In February 2004, Bloomberg and Klein opened the contract negotiations in incendiary fashion: They proposed tearing up the old magnum opus and replacing it with an eight-page pamphlet that codified Klein’s goals. Predictably, the UFT dismissed the proposal as “an insult.” With Bloomberg’s poll numbers worryingly low, his political advisers counseled him to take a softer line. In September, the administration removed its skeletal contract from the table; in October, Bloomberg escorted Weingarten to a Yankees playoff game. Suddenly, after all the Sturm und Drang, a deal seemed imminent.

“Klein sees teachers as cogs in a factory model,” says Weingarten. She accuses him of trying to turn the schools into a “paramilitary system.”

But it wasn’t. Behind the scenes, Klein was livid at what he saw as a monumental cave-in. Always more hawkish than the mayor, Klein wasn’t sure exactly where Bloomberg stood—but he decided to push back, and hard. (Weingarten would later spread a rumor that Klein threatened to quit, a story he calls “an outright lie.”)

Among those advocating compromise was the Partnership for New York City. “Business leaders are comfortable with tough decisions on their turf, but when they’re engaged in civic causes, they want everyone to be happy-shmappy,” Kathryn Wylde explains. “But Joel convinced everybody that he had to draw a line in the sand, that taking the politically palatable course wasn’t going to accomplish what was necessary.” In the end, Bloomberg agreed.

In April, at the request of the UFT, a state fact-finding panel was appointed to try to break what had become a bitter impasse. Five months later, it issued a report that was Solomonic from top to toe.
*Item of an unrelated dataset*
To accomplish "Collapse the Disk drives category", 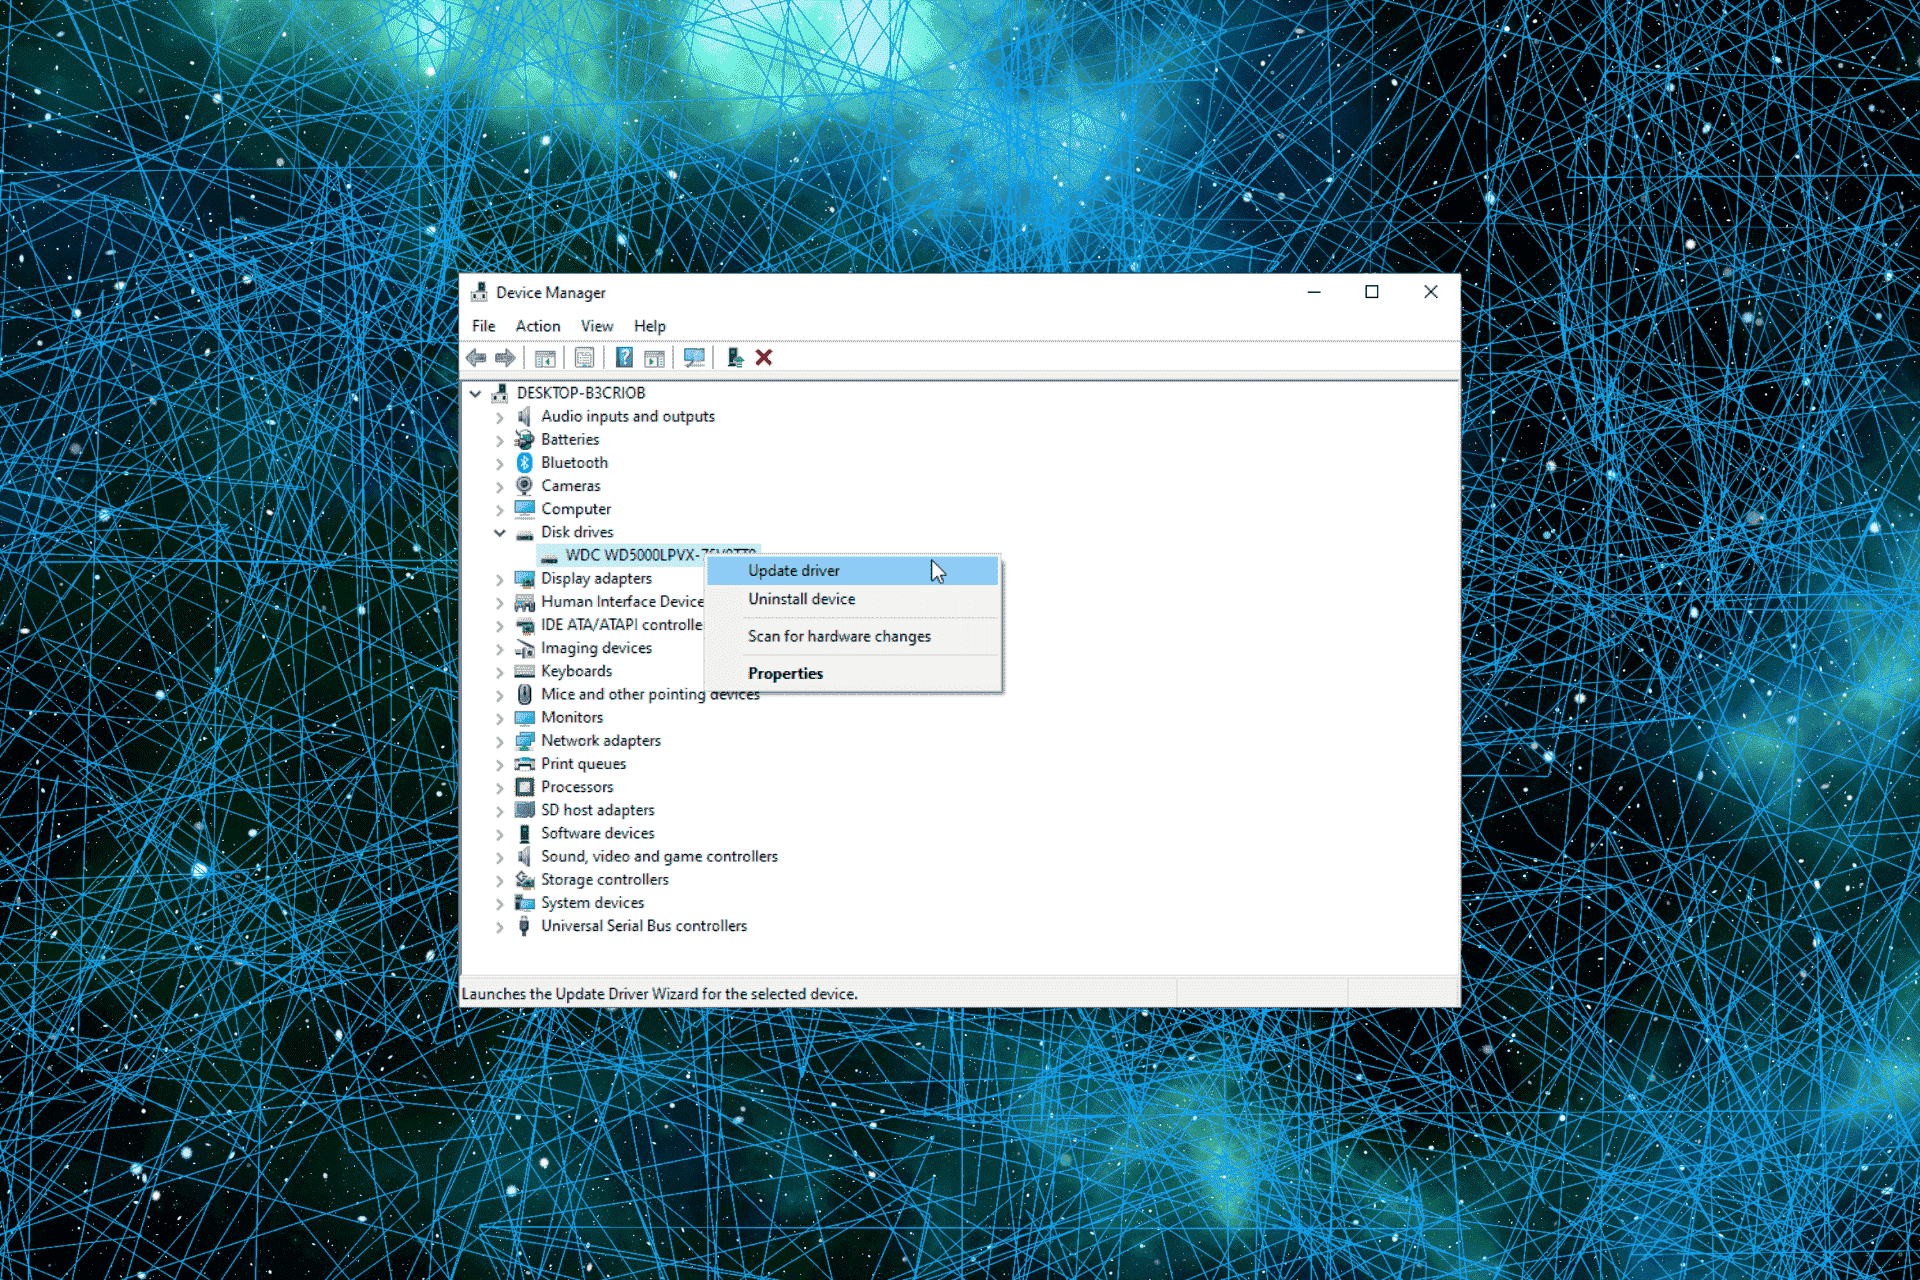I will pos(500,532).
Where the administration had proposed a meager 4 percent raise over three years and teachers had demanded 19, the report suggested 11. It endorsed pay-for-performance, but as a pilot program, and bonuses for “master teachers” in tough subjects. It recommended lengthening the school day, but not adding a full sixth period as the administration wanted, and requiring teachers to perform lunchroom duty and hallway patrol (an idea they find odious). But on the issue of making it easier to get rid of inept teachers—which the union had fought tooth and nail as an end to teacher tenure and an assault on due-process rights—the report gave Klein next to nothing. “That was probably the most disappointing,” he tells me later.
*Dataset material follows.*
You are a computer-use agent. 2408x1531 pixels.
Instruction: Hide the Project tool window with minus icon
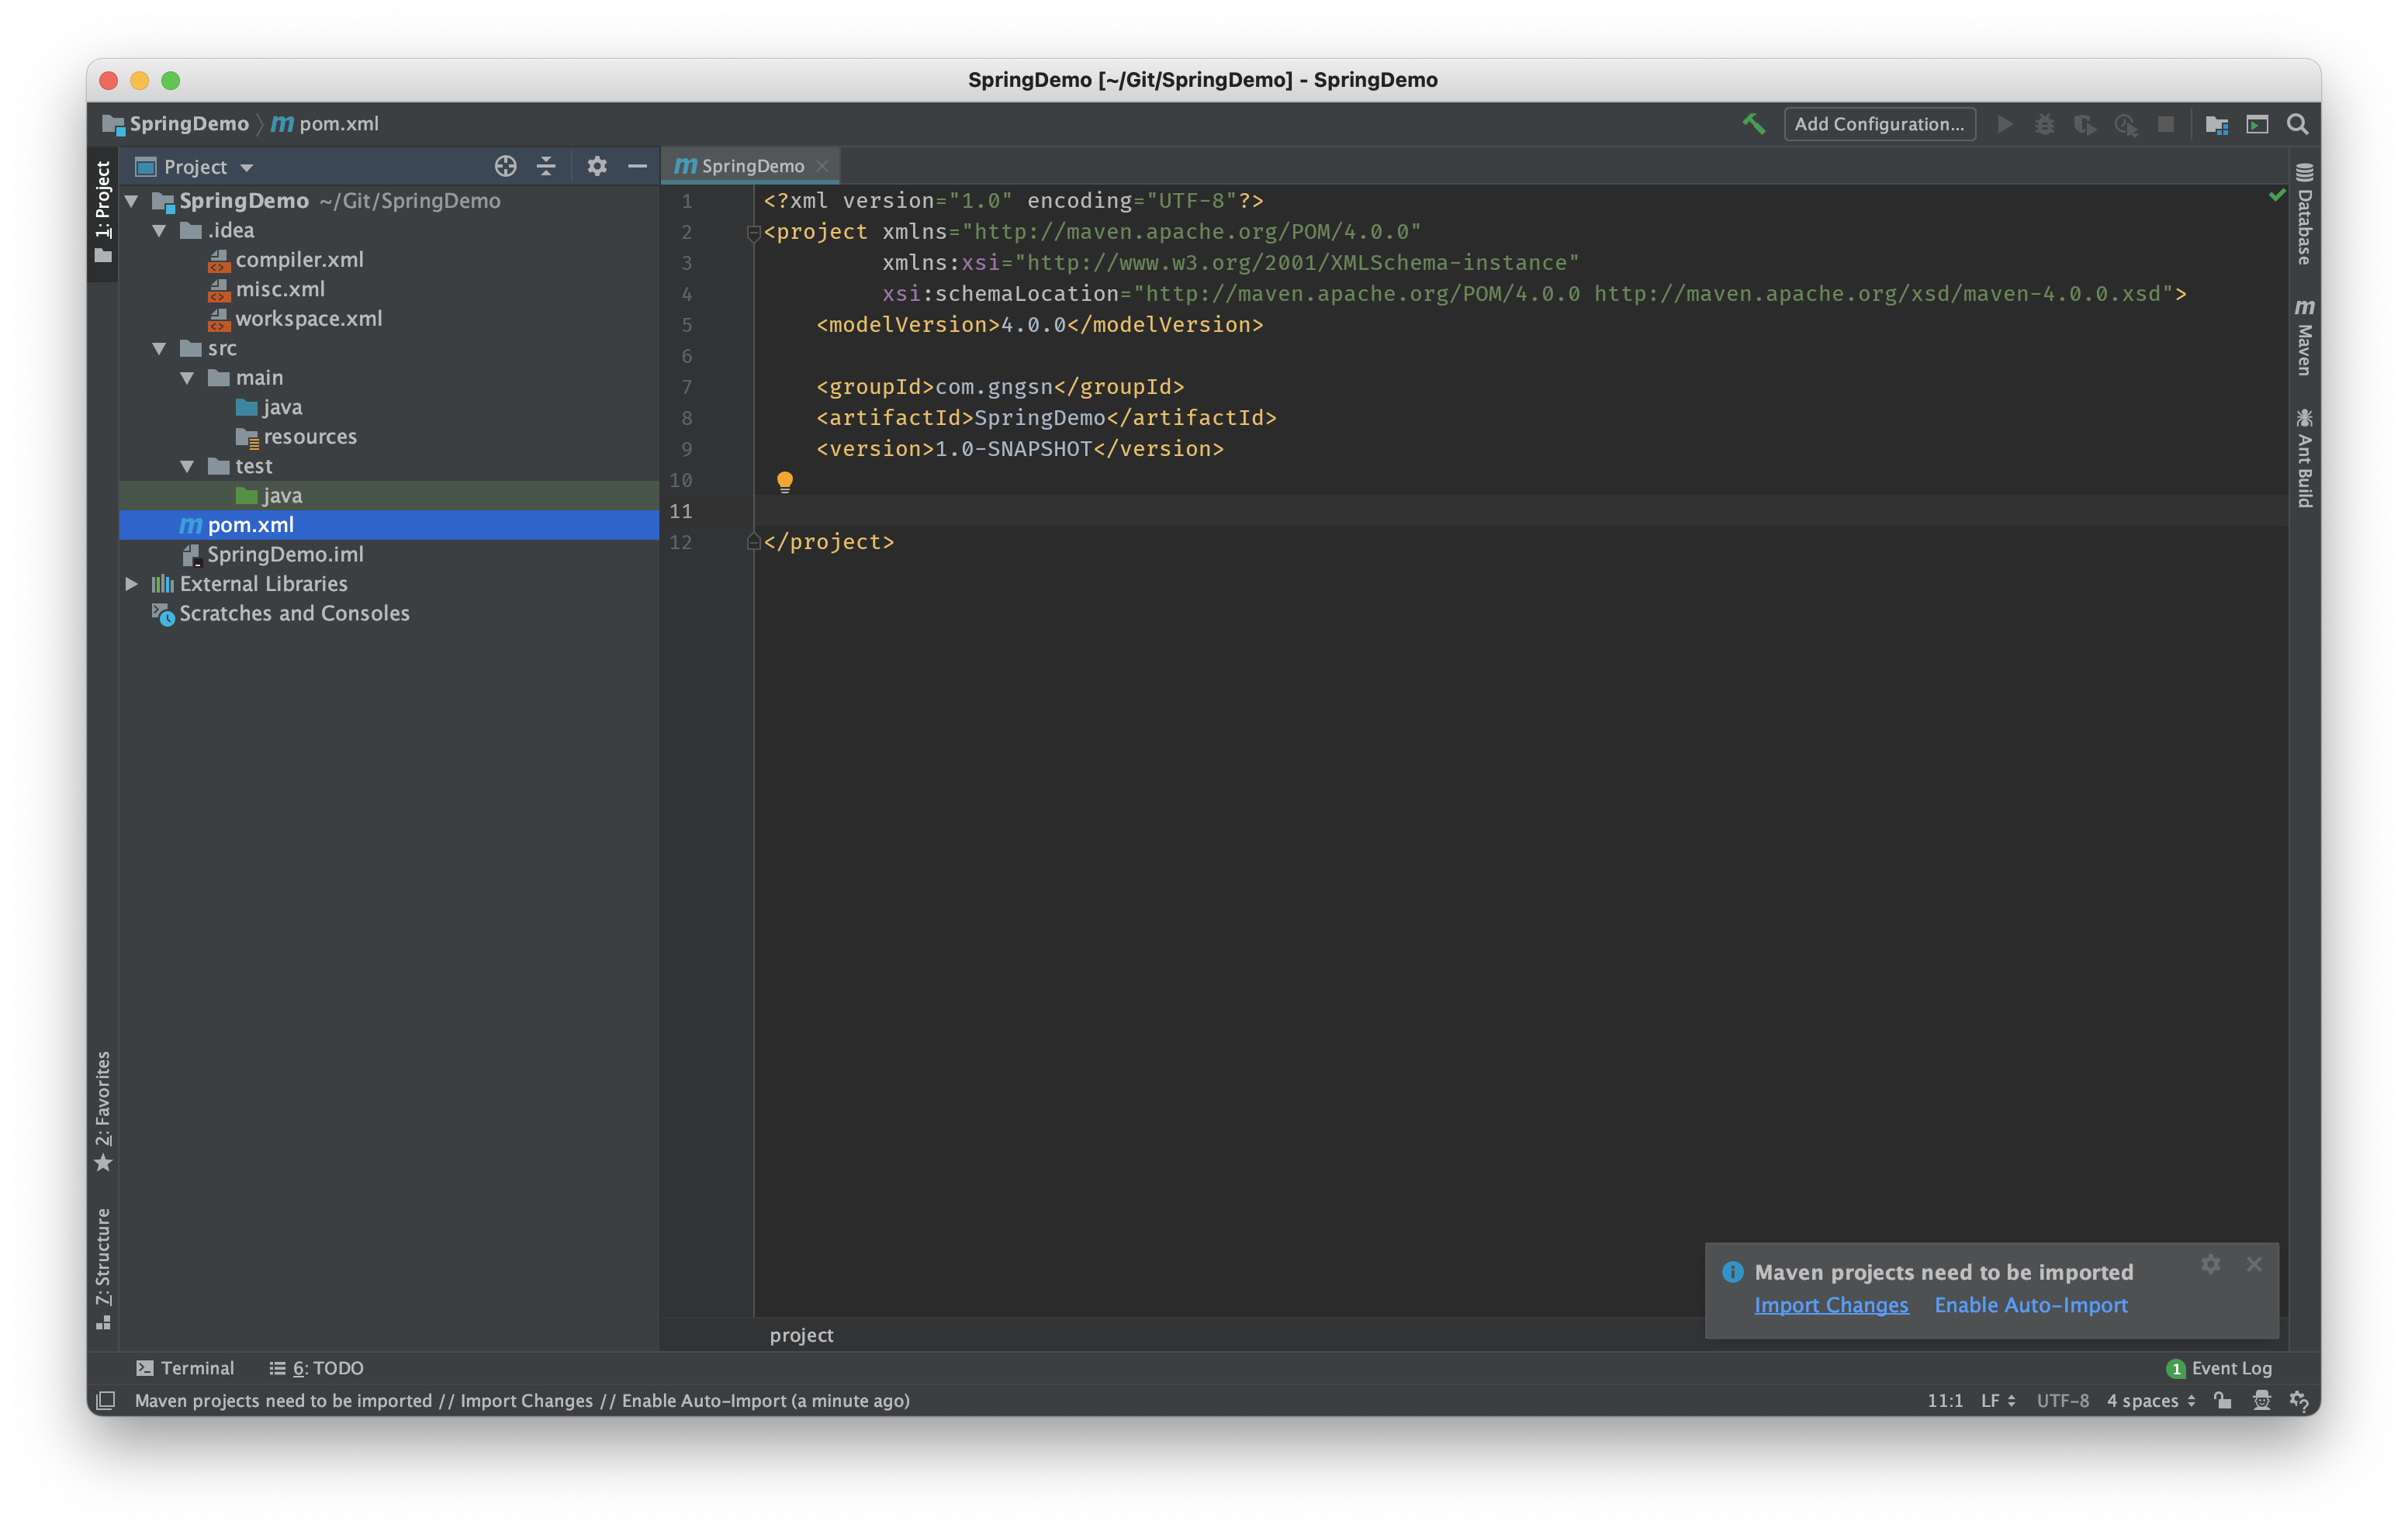[637, 166]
My lunch with Weingarten happens to take place minutes after she’s been handed a copy of the report. She immediately deems it a suitable foundation for a final deal. But Weingarten’s wheels are spinning about how enthusiastic she should be in her public comments. Sounding too positive would send the wrong message to Bloomberg and Klein, who might press for more concessions. But sounding too negative would cause her own people to go nuts, especially the militant faction. “The work-rule stuff aside, in all labor negotiations the key issues are always money and time,” one of her advisers tells me later. “We did well on the money, but some of the teachers are not going to be happy with working a longer day.”